Enfin, il n’apparaît pas nécessaire d’assortir l’obligation de quitter les lieux d’une astreinte. En effet, la condamnation au paiement d’une indemnité mensuelle d’occupation, de nature à réparer le préjudice subi par la bailleresse satisfait déjà l’objectif assigné à l’astreinte en cette matière par l’article L.421-2 du code des procédures civiles d’exécution.
Le sort du mobilier garnissant le logement est prévu par les articles L.433-1 et suivants du code des procédures civiles d’exécution.

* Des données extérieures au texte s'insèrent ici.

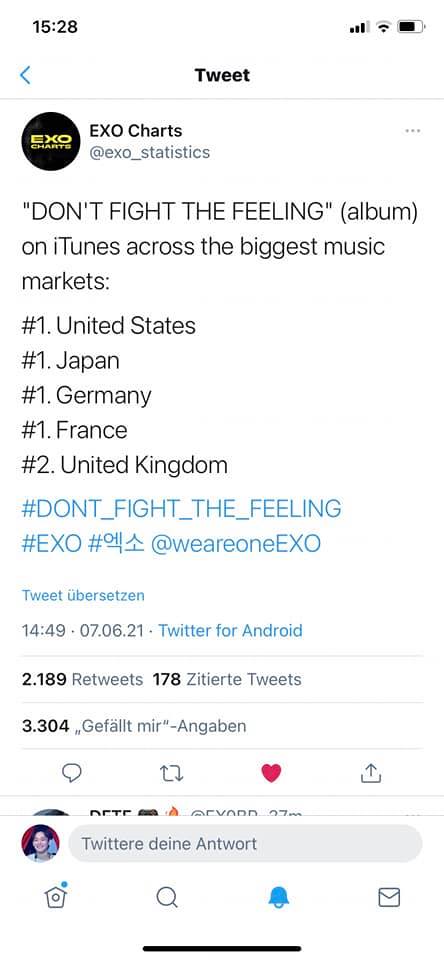
Task: Tap the back arrow in the Tweet header
Action: [x=25, y=75]
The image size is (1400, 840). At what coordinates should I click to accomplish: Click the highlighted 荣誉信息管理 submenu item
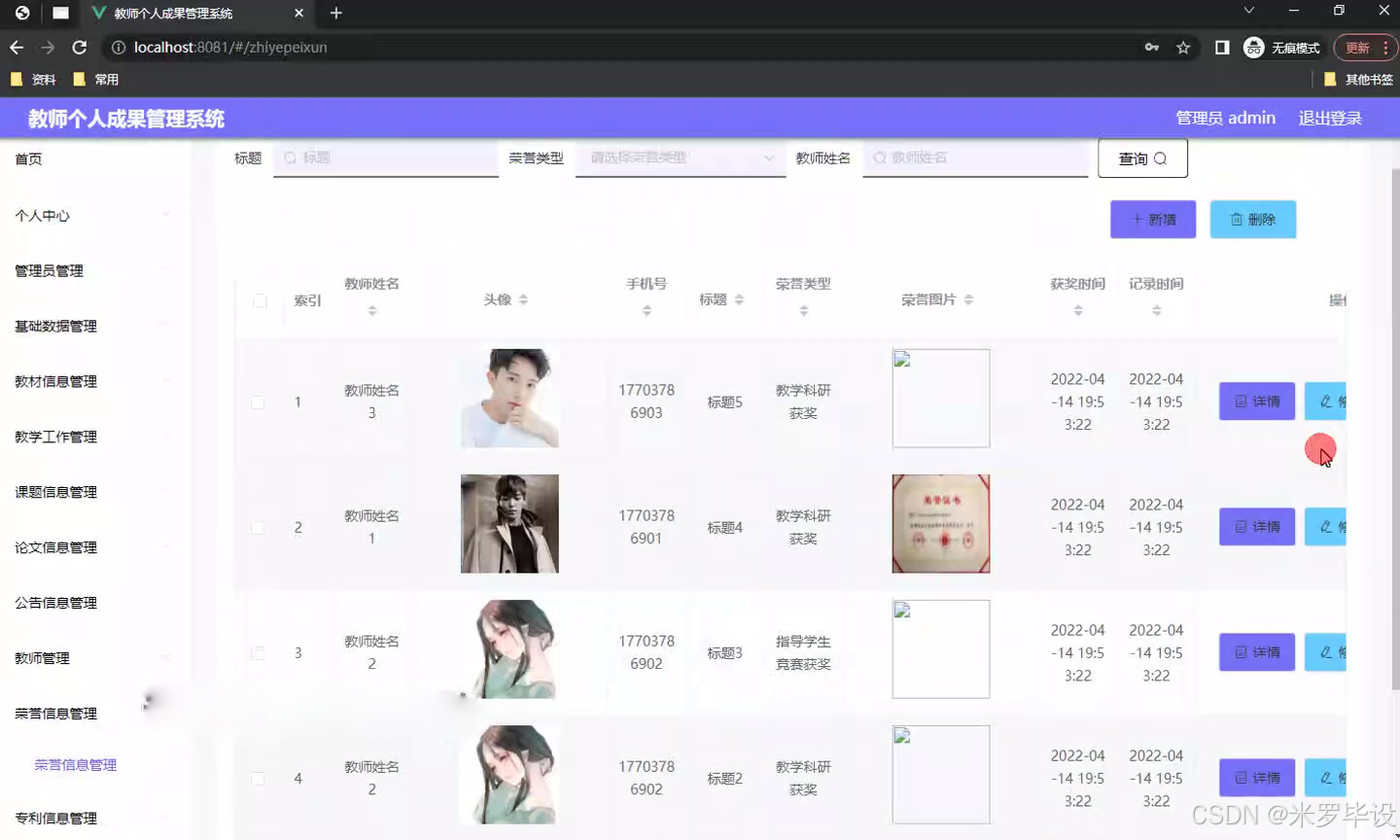point(74,764)

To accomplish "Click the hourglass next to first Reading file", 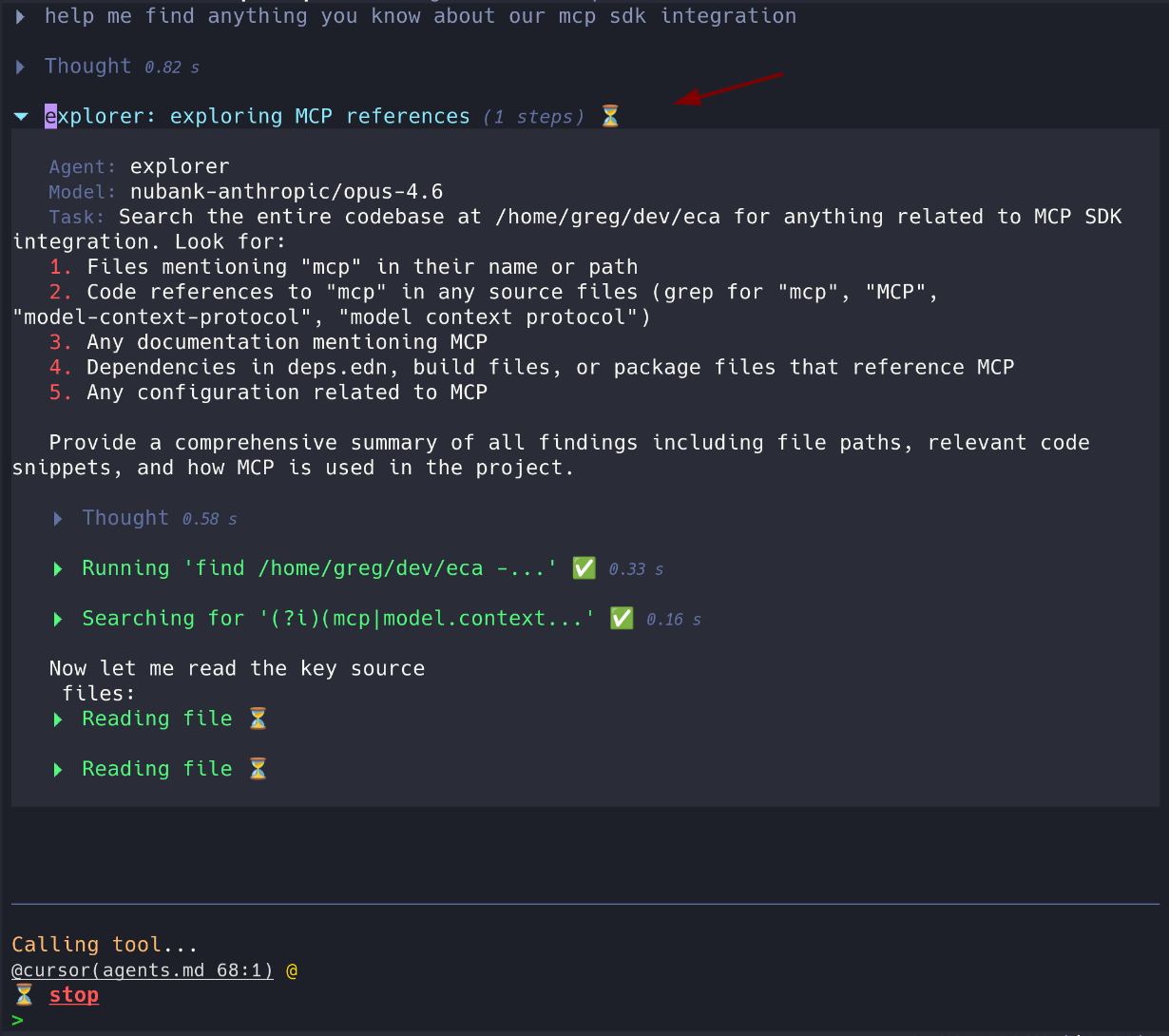I will pyautogui.click(x=258, y=719).
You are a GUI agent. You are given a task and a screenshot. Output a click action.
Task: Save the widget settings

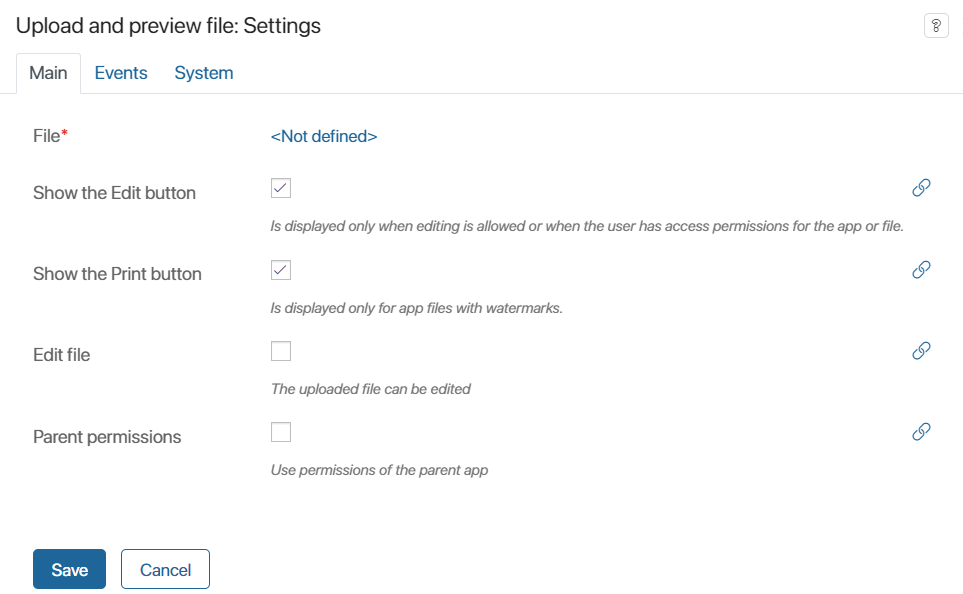click(x=69, y=569)
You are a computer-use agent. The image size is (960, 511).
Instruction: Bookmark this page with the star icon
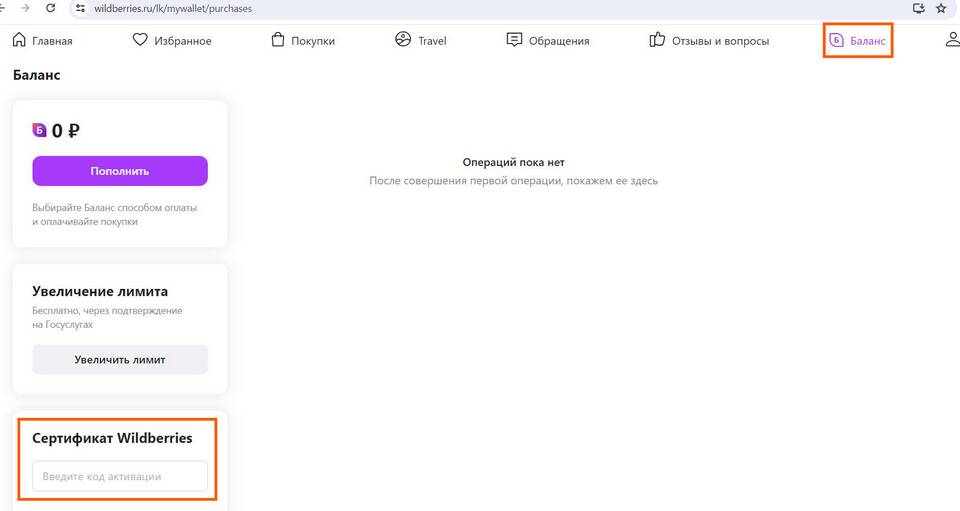click(941, 8)
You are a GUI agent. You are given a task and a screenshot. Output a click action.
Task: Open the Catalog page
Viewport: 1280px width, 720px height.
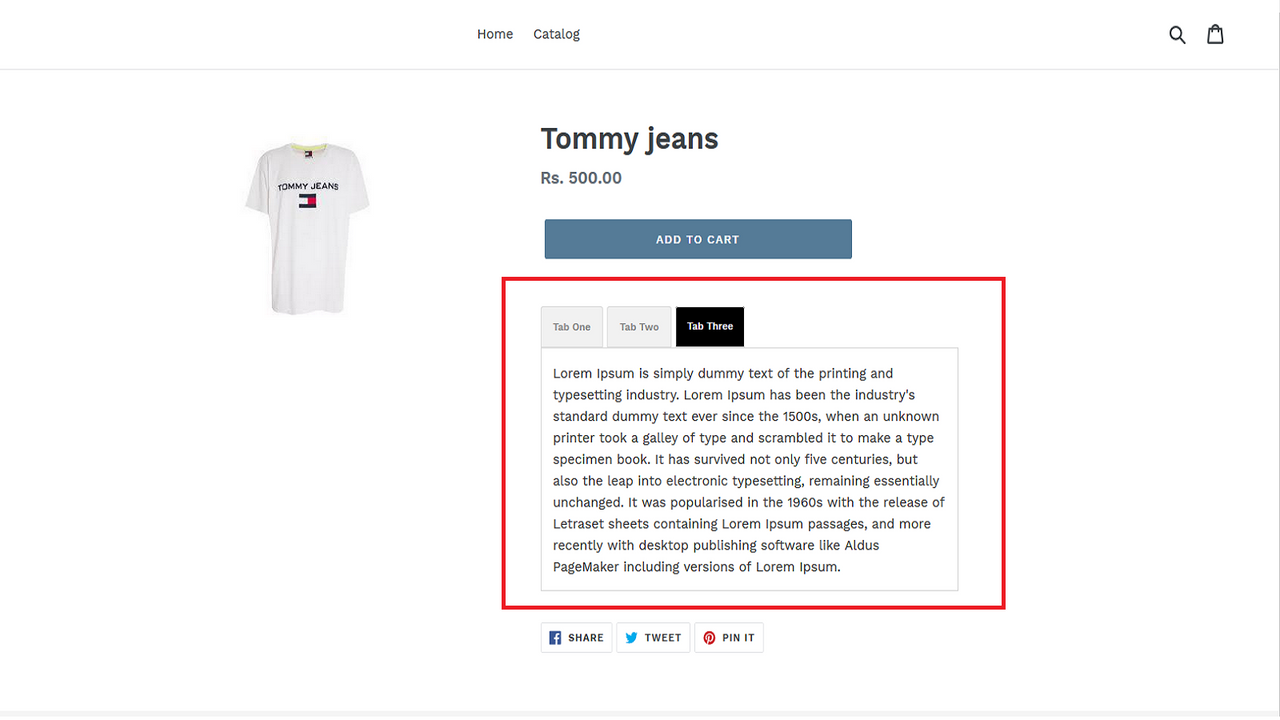coord(556,33)
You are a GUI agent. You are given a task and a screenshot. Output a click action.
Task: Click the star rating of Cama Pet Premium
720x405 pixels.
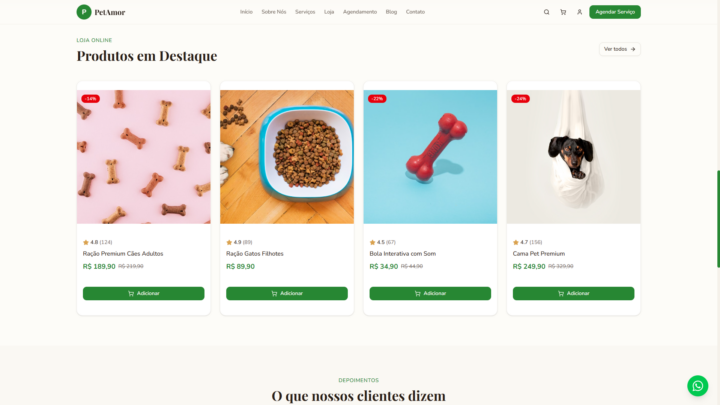coord(527,242)
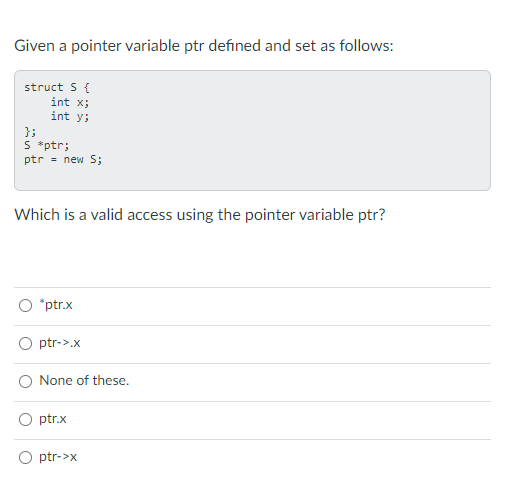This screenshot has height=481, width=510.
Task: Click the "struct S {" code line
Action: (x=57, y=87)
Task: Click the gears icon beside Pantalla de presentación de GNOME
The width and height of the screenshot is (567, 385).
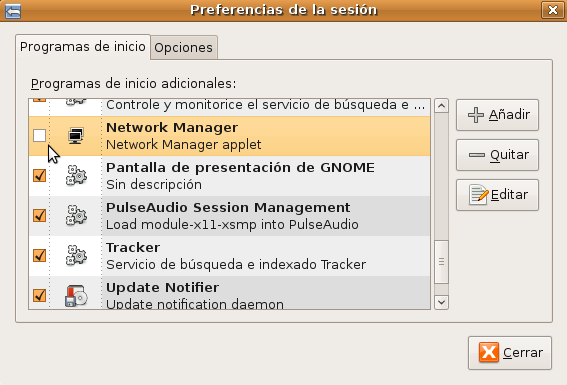Action: pos(76,176)
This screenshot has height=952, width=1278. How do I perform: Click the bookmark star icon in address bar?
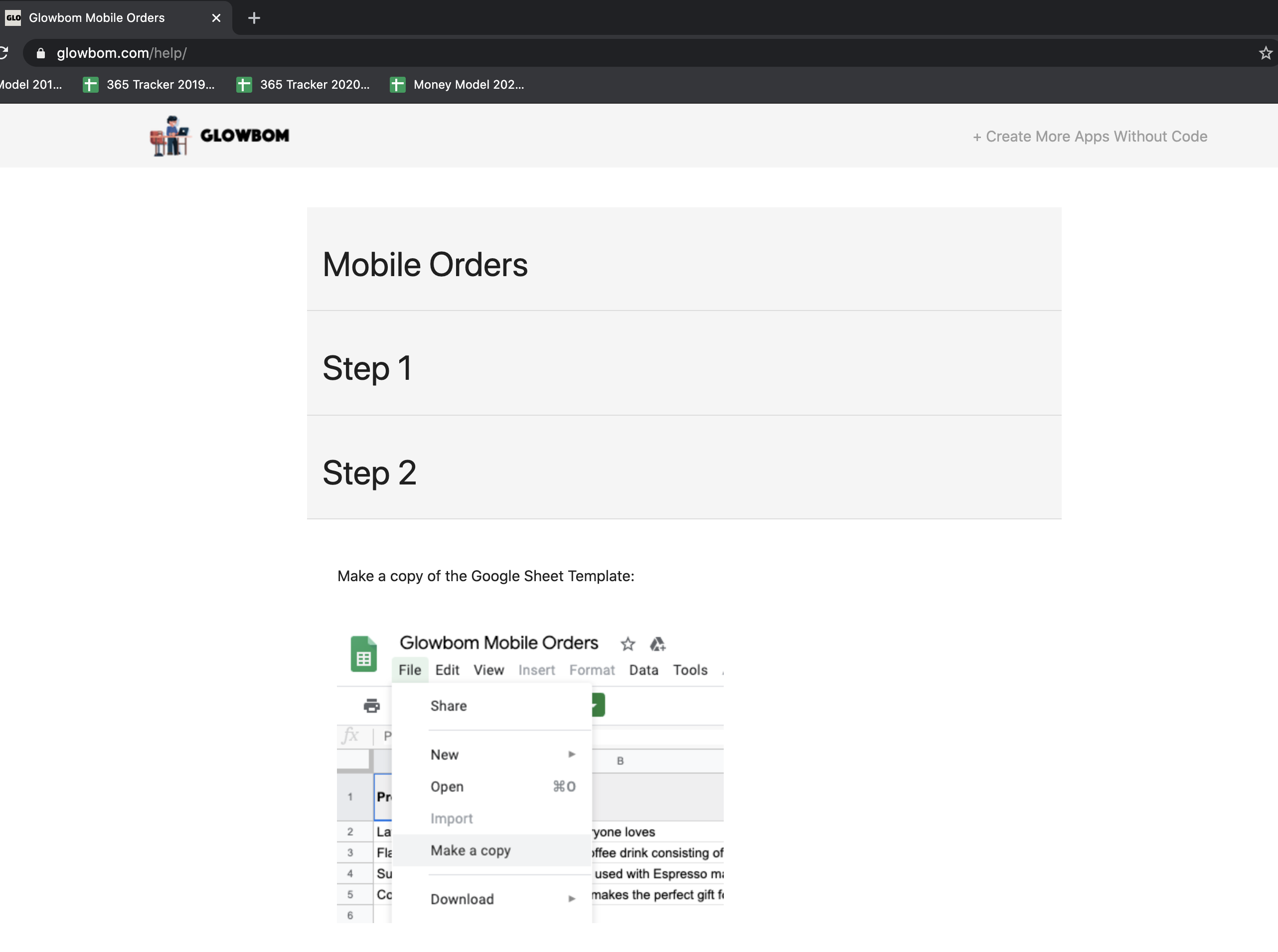click(x=1265, y=53)
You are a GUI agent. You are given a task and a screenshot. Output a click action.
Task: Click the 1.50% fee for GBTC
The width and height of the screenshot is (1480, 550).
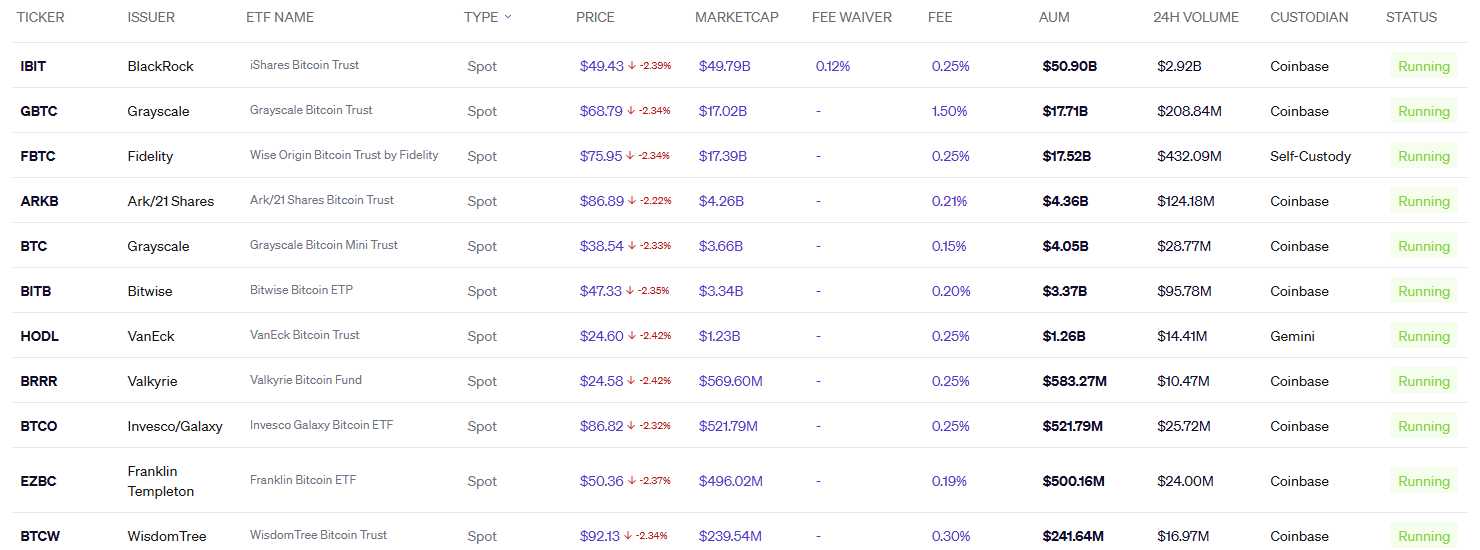click(949, 111)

Sur la demande reconventionnelle de délais de paiement
En vertu de l’article 1343-5 du code civil, le juge peut, compte tenu de la situation du débiteur et en considération des besoins du créancier, reporter ou échelonner, dans la limite de deux années, le paiement des sommes dues.
En l’espèce, au regard du montant de la créance et des revenus de M. [I] [X], celui-ci n’apparaît pas en mesure de faire face au paiement de la créance, échelonnée, augmentée du paiement de l’indemnité d’occupation courante. Sa demande sera donc rejetée.
Sur les demandes accessoires
M. [I] [X] qui succombe à l’instance, sera condamné aux dépens.
L’équité commande de ne pas faire droit à la demande de la société Unicil au titre de l’article 700 du code de procédure civile.
Aucune circonstance ne justifie d’écarter l’exécution provisoire.
PAR CES MOTIFS
La juge des contentieux de la protection, statuant après débats en audience publique, par jugement contradictoire rendu en premier ressort :
Déclare M. [I] [X] occupant sans droit ni titre de l’appartement [Adresse 3] ;
Ordonne à M. [I] [X] de libérer les lieux situés [Adresse 3] dès la signification de la présente décision et à défaut ordonne l’expulsion de M. [I] [X] ainsi que celle de tous occupants de son chef, au besoin avec le concours de la force publique, des lieux occupés sans droit ni titre situé [Adresse 3] sans application du délai de deux mois prévu à l’article L 412-1du code des procédures civiles d’exécution ;
Dit que le sort des meubles sera régi conformément aux dispositions des articles L. 433-1 et L. 433-2 du code des procédures civiles d’exécution ;
Ordonne la suppression du délai prévu à l’article L. 412-1 du code des procédures civiles ;
Déboute la société Unicil de sa demande de suppression du sursis prévu par l’article L.412-6 du code des procédures civiles d’exécution et de sa demande d’astreinte;
Condamne M. [I] [X] à payer à la société Unicil une indemnité d’occupation mensuelle égale au loyer et aux charges qui auraient été dus en cas de poursuite du bail, soit la somme de 261,74 euros;
Dit que cette indemnité d’occupation, qui se substitue au loyer dès la présente décision, est payable et indexée dans les mêmes conditions que l’étaient le loyer et les charges, jusqu’à libération effective des lieux et remise des clés à la société Unicil ou à son mandataire ;
Condamne M. [I] [X] à payer à la société Unicil la somme de 10.081,64 euros, selon décompte arrêté au 31 août 2025, terme d’août inclus, avec intérêts au taux légal à compter de la présente décision ;
Condamne M. [I] [X] aux dépens ;
Déboute la société Unicil de sa demande au titre de l’article 700 du code de procédure civile ;
Rappelle que le présent jugement est assorti de l’exécution provisoire de droit ;
AINSI ORDONNE ET PRONONCE LES JOURS, MOIS ET AN CI-DESSUS.